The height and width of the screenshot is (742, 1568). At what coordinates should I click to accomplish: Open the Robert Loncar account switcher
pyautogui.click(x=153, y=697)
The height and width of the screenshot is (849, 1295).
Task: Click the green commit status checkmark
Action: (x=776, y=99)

• WHAT THE TASK REQUIRES
Your response must contain the complete listing, copied without deviation.

• ANSWER TO THE PROBLEM
The height and width of the screenshot is (742, 1568). At what coordinates should I click to accomplish: Open the Robert Loncar account switcher
pyautogui.click(x=153, y=697)
The height and width of the screenshot is (849, 1295).
Task: Click the green commit status checkmark
Action: (x=776, y=99)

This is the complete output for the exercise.